The last twelve months have been the hardest in several generations. Many people in our community have joined the millions around the world who have died or become seriously unwell. The Coronavirus has further had a severe impact on our local and national economy – and the agricultural industry is no exception.
We began the new year in renewed tough times and a third national lockdown. A new Coronavirus variant meant that NHS hospitals were under more pressure than at any time since the start of the pandemic. Yet now that we have approached spring, the success of the vaccine rollout along with falling infections and hospitalisations is paving the way for the safe and gradual lifting of restrictions. To this end, the Prime Minister recently set out the roadmap to cautiously ease restrictions in England.
On the route out of this lockdown, I think of the significant challenges faced by farmers in my constituency from the last lockdowns. Last spring, many dairy farmers faced a sudden drop in demand for milk as restaurants and cafes shut. The financial difficulties faced by some dairy farmers were stark.
Recognising this along with the fact that dairy is the country’s largest farming sector – making up 16.85 per cent of agricultural output in 2018 – the Government acted to stabilise the market and support dairy farmers by temporarily relaxing some parts of competition law and through a new fund allowing eligible farmers to access up to £10,000. Defra further backed the ‘Milk your Moments’ campaign to boost demand for milk and milk products.
The Coronavirus, of course, has not only impacted the dairy sector. Many farmers saw issues with labour shortages and logistical challenges along with the changes in demand for food products. The support from the Government has been forthcoming and has helped farmers. In addition to the Bounce Back Loans and CBILS, many farmers have been able to use the Self- Employment Income Support Scheme (SEISS) for help. This scheme has been extended along with the Coronavirus Job Retention Scheme (CJRS).
Also welcome has been the new flexibility for businesses which took out a Bounce Back Loan. From the new Pay as You Grow flexible repayment system, businesses can see an extension of the length of a loan from six years to ten years and will be able to get interest-only periods of up to six-months along with payment holidays. As I write, further support going forward is being considered by my ministerial colleagues.

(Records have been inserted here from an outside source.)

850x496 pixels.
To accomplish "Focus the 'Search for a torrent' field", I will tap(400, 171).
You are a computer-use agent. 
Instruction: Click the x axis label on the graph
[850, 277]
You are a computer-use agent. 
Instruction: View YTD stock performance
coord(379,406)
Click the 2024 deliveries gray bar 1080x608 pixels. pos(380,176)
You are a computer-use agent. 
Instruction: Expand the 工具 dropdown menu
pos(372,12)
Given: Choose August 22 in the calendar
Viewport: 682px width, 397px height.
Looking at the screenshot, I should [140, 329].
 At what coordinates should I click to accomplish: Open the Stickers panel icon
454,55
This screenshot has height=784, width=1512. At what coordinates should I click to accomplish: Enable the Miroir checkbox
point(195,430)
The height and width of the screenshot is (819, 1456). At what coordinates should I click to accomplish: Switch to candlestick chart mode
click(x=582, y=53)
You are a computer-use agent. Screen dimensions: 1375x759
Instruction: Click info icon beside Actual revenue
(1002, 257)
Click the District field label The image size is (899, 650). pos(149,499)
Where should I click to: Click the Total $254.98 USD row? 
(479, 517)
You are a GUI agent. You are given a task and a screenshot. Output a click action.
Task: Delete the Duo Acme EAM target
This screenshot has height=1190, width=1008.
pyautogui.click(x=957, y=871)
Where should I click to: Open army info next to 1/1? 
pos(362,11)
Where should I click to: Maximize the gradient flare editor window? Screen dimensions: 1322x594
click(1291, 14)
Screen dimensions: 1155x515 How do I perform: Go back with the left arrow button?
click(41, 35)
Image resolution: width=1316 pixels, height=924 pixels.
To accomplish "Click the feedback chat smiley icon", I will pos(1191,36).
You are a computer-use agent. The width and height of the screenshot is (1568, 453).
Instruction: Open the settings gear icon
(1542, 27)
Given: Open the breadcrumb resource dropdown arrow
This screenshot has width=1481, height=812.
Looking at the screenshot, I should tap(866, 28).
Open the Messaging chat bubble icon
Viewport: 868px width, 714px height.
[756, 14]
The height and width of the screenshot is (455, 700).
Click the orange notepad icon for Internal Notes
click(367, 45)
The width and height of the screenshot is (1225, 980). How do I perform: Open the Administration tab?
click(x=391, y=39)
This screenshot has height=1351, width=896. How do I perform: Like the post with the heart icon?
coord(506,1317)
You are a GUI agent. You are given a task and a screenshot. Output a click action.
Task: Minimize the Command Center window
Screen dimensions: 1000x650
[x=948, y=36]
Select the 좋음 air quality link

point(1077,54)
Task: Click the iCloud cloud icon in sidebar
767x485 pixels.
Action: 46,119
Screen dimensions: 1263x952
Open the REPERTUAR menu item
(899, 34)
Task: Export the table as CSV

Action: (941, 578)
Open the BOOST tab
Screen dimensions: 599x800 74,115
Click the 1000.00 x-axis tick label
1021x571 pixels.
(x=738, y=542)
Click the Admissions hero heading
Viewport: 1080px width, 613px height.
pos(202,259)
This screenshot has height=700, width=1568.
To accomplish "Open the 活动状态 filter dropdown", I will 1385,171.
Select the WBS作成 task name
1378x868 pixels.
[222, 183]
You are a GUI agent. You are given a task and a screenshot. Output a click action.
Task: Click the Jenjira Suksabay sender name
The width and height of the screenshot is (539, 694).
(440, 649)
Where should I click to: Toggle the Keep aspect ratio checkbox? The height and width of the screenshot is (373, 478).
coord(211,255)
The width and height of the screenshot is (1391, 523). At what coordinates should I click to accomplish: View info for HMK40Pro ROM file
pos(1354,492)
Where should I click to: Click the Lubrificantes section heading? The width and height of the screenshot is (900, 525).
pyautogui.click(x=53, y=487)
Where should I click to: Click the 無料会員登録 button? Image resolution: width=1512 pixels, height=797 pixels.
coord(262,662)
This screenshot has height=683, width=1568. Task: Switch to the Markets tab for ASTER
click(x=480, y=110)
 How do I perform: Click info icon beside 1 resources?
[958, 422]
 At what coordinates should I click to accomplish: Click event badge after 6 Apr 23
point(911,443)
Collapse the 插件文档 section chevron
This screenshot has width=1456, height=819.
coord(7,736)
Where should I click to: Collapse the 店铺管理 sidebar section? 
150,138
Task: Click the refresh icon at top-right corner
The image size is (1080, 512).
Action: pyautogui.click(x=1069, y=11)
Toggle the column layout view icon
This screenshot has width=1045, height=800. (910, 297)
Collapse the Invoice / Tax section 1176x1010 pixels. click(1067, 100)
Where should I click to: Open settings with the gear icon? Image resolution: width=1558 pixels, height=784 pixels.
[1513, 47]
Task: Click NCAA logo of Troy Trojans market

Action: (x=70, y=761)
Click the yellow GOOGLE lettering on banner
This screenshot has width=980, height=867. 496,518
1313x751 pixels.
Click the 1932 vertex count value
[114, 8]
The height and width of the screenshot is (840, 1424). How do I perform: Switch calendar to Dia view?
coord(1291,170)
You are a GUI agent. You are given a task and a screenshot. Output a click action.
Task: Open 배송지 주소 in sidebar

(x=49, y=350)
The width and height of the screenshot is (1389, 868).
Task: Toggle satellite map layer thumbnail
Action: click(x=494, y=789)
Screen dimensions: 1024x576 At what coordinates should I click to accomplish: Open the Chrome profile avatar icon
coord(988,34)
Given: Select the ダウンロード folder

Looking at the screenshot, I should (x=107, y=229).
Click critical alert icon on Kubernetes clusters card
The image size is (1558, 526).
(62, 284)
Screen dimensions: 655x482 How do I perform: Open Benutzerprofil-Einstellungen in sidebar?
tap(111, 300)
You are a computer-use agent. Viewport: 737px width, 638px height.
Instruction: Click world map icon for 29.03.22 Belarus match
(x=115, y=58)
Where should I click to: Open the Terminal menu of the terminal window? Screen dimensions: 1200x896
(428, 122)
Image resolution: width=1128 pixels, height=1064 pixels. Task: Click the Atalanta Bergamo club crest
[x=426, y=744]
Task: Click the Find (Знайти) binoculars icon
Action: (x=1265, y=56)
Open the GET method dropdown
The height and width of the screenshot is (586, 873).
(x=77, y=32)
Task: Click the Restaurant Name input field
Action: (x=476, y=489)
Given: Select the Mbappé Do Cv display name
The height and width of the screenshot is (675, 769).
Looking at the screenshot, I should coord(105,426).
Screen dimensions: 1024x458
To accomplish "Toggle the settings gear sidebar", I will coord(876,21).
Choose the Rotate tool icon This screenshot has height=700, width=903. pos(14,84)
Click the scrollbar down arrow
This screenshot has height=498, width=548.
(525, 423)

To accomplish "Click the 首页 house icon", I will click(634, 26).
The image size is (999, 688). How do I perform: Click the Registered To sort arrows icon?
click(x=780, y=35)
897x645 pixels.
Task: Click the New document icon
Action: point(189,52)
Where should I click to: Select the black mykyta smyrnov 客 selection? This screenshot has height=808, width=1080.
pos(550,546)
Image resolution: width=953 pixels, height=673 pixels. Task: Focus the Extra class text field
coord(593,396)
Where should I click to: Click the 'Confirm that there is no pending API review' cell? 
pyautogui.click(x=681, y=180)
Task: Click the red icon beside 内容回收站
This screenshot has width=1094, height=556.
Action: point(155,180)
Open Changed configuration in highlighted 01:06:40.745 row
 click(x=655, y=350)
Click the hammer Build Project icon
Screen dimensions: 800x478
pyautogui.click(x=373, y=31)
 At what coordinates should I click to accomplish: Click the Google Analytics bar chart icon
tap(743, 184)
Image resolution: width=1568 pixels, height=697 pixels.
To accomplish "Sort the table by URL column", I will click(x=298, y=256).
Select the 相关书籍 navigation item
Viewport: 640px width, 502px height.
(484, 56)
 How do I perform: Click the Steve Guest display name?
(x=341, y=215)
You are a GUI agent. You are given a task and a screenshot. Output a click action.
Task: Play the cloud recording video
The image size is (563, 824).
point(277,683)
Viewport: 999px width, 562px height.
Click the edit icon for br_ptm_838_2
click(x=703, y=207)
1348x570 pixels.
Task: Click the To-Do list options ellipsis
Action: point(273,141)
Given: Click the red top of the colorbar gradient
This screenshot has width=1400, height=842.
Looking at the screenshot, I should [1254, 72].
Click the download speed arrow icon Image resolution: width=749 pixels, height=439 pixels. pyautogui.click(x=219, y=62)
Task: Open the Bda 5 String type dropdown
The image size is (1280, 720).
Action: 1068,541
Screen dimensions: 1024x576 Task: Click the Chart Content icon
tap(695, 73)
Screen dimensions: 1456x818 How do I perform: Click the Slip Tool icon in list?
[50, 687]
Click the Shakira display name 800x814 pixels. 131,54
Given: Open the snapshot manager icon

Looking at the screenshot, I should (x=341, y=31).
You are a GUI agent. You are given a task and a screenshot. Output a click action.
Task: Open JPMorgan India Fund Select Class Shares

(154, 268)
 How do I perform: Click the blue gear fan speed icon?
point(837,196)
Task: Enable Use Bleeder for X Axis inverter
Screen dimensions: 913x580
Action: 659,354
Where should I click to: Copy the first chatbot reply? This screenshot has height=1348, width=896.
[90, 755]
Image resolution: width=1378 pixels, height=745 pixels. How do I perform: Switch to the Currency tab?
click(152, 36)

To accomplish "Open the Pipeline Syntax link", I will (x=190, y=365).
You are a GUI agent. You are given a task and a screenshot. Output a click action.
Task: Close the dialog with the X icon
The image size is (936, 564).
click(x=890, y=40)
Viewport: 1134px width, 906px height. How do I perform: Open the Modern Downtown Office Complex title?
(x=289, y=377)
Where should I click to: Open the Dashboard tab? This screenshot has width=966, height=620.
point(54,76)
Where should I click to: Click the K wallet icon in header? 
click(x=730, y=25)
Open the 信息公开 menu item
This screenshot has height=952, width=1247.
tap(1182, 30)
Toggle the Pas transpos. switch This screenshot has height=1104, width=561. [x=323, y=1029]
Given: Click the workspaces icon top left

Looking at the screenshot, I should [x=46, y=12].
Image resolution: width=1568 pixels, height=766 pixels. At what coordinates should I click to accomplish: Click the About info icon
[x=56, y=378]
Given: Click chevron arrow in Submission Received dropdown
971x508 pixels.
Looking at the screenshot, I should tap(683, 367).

Last year also saw the negotiations about our future trading relationship with the European Union. I know that getting a deal – a deal with zero tariffs and zero quotas – has been welcome news for the agricultural industry, particularly for hill farmers. I was very pleased that the Government successfully concluded the negotiations and ended uncertainty for farmers. I also do believe the deal can act as a foundation for future co-operation with our European neighbours, including on issues related to environmental protection outcomes and climate change.
Looking ahead, there will no doubt continue to be challenges for the agriculture industry. Our country must remain vigilant against new variants and the Prime Minister has said that he cannot rule out re-imposing restrictions at local or regional level if evidence suggests they are necessary to contain or suppress a new variant which escapes the vaccines.
While the primary objective has been to save lives and to protect public health, the Government does understand that livelihoods and the economy cannot be ignored. This absolutely includes the agriculture sector – and I will continue to represent farmers in Parliament and do everything possible to help.